TASK TO CARRY OUT: With the pictures omitted, please transcribe exactly the lines beginning at the one that contains "Click the divider" and ending with the last line of the records below.

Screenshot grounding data
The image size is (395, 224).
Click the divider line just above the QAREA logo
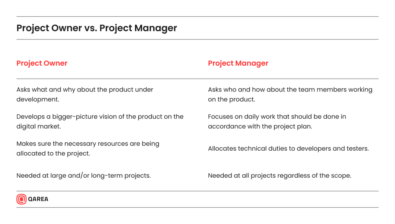click(197, 191)
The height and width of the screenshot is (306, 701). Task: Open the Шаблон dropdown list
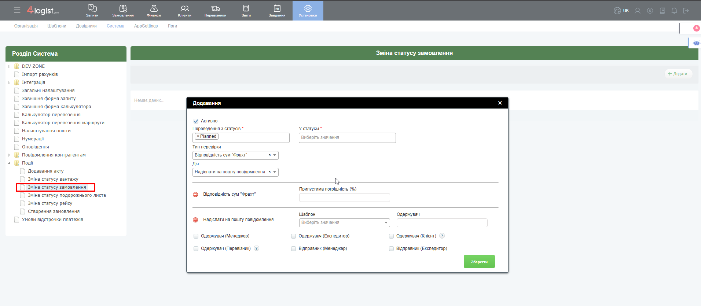[x=386, y=223]
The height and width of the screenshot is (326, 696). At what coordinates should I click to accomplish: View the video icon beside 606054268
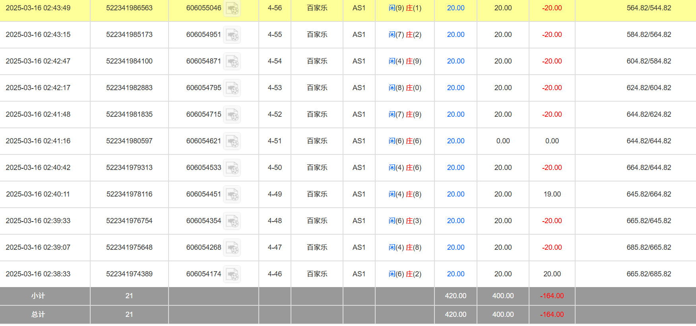tap(232, 248)

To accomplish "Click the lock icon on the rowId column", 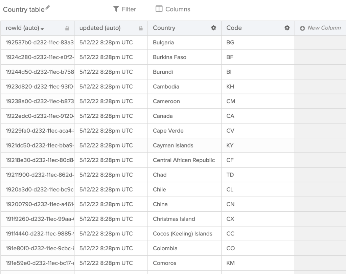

SOLUTION TO THE PROBLEM:
Click the divider line just above the QAREA logo
click(197, 191)
The height and width of the screenshot is (306, 701). Task: Open the Шаблон dropdown list
[x=386, y=223]
The height and width of the screenshot is (326, 696). At what coordinates should I click to accomplish: View the video icon beside 606054268
tap(232, 248)

To accomplish "Click the lock icon on the rowId column", 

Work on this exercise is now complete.